Filched
I have an amusing anecdote from my stay in Madrid, that I thought I would share. But then I read this, and realized that I had been totally out-classed.
Still, I hope that, after you’ve read PsychoPhil’s story and cleaned the coffee off your keyboard, you’ll indulge me as I recount my more modest tale.
I arrived in Madrid on Sunday morning, and made my way to my hotel on Madrid’s excellent Metro system. The stop at which I had to change trains was approaching, and I stood up to made my way towards the door. With my garment bag slung over one shoulder and my book bag over the other, somewhat dishevelled from having spent the last umpteen hours crammed into an economy-class seat on a trans-Atlantic flight, I must not have been a very pretty sight.
So I was a little surprised when an attractive young woman, standing by the door, smiled pleasantly at me. I smiled back, and then looked away. When I looked back a moment later, she was … gone. I looked around the car, but she’d vanished! “That’s odd,” I thought. But I didn’t think much more about it, as I got off the train and made my way to the next platform.

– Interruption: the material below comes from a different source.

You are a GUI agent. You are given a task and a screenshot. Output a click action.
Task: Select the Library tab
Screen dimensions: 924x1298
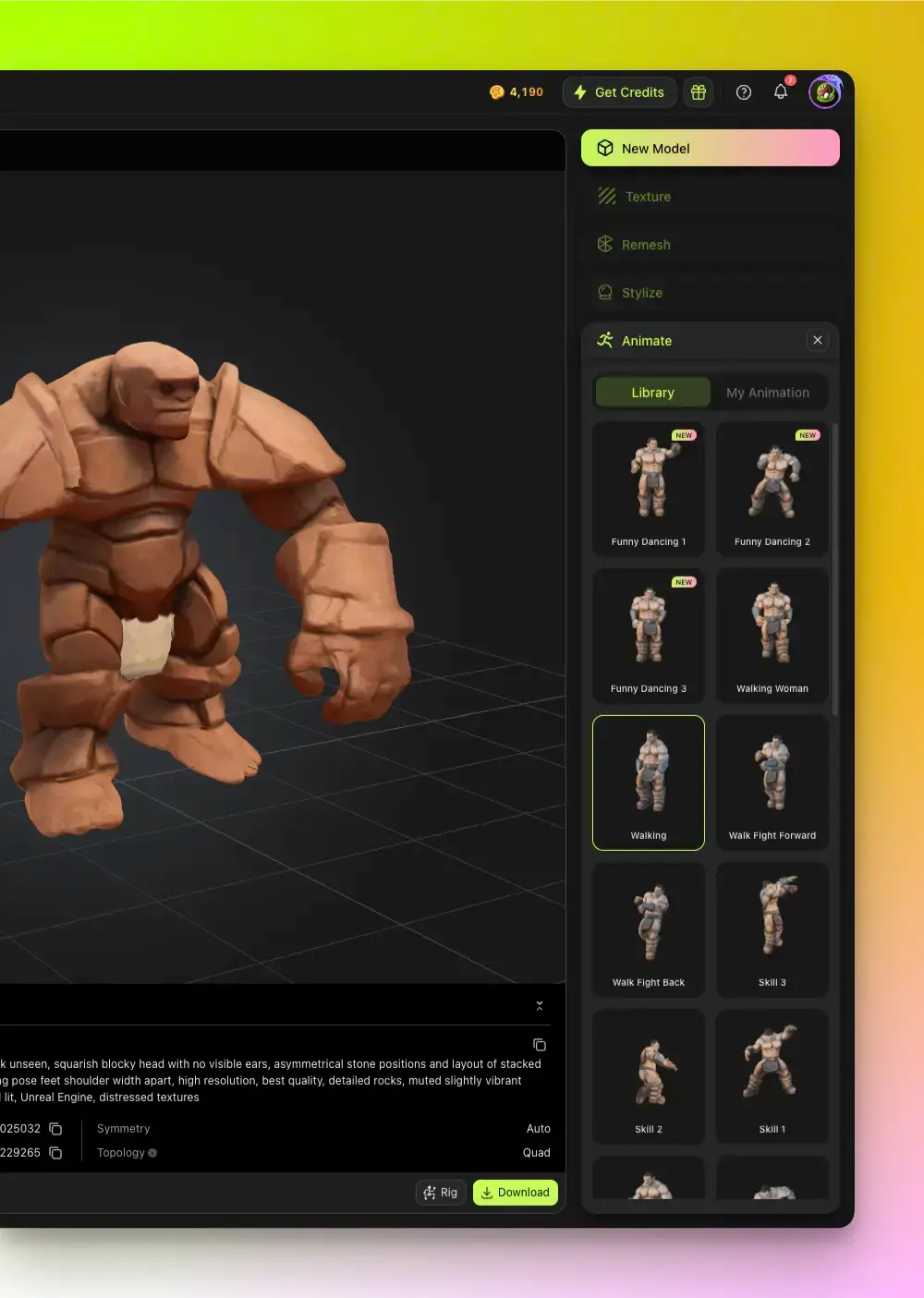(x=652, y=392)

It was then that I noticed that the outer pocket of my book bag was unzipped. “Uh oh!” I thought, as I began to rummage inside it. But, no, my iPod was still there, along with all the other items … except … for a bottle of fountain-pen ink in a ziploc bag.
It took a while for me to get around to replacing the bottle of ink, but aside from that, no lasting harm was done.

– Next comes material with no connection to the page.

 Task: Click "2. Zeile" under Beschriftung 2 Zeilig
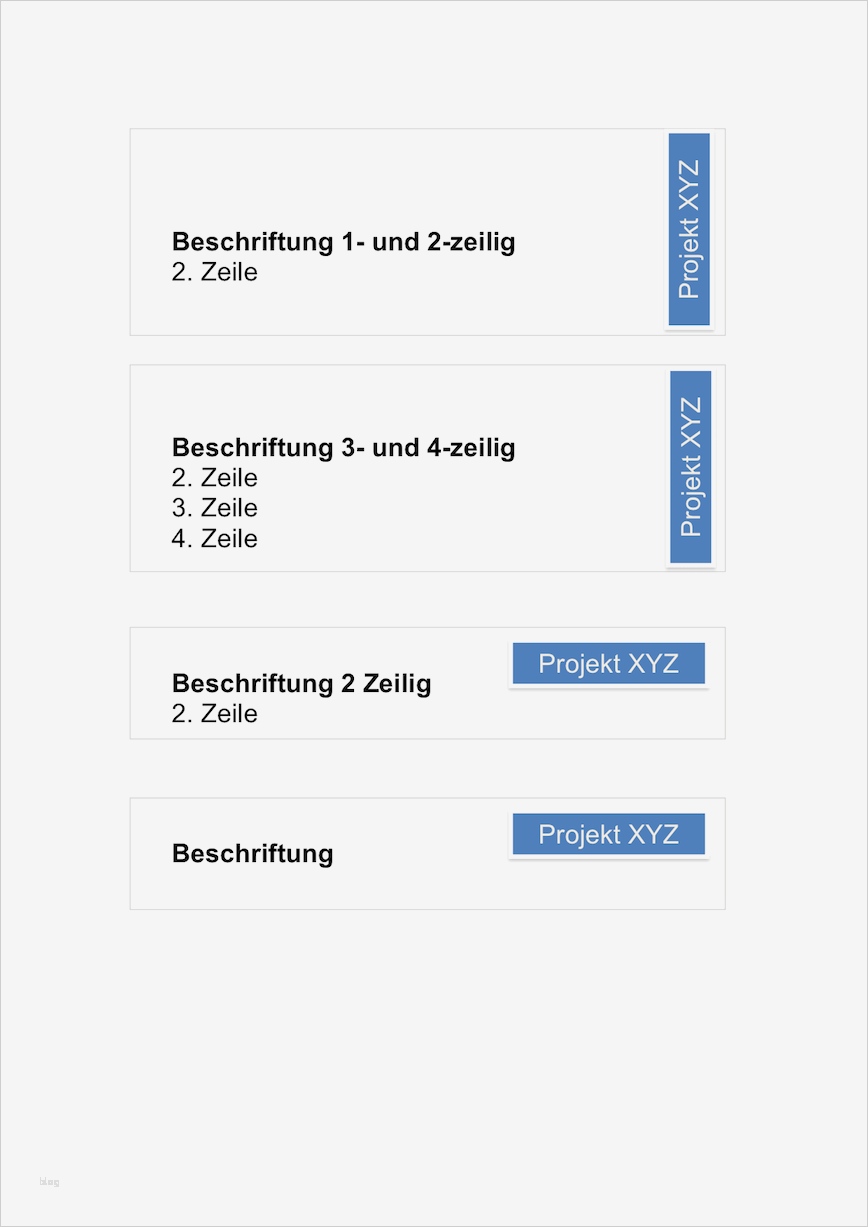pos(215,714)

So I’d like to thank you Señorita, wherever you are. I got a fair amount of amusement out of the episode. I hope you found something equally useful to do with the ink.

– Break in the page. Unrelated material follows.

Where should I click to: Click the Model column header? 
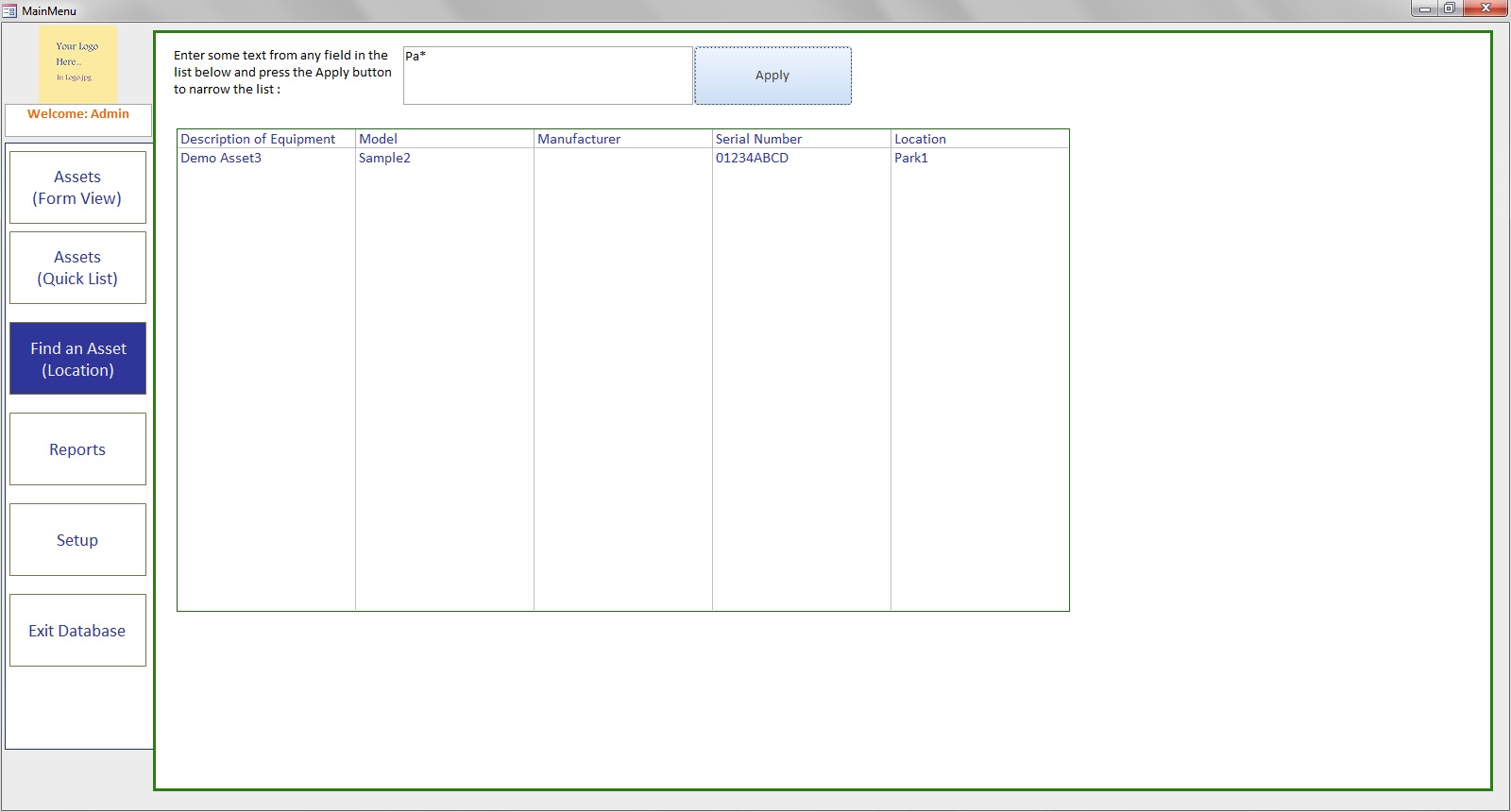(x=379, y=139)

Posted by distler at July 6, 2007 2:23 PM
Re: Filched
They like to try for hard small boxes, it seems it is a easy object to extract. Eyeglasses and other optical aids are very typical. Once my sister and other girl were targeted while sleeping in a train station in Paris, and they got to stole her friend’s eyeglasses, completely ruining two weeks of archeological camp. In other ocassion, we were working with the computational groups in La Sapienza and one of our team was expected to carry a set of cheap but not easy to find chips to the engineers in Rome (It was the APE project and some parallel computation machines after this project). He was rounded by small children in Roma Termini and they got exactly the box, delaying for some weeks the project.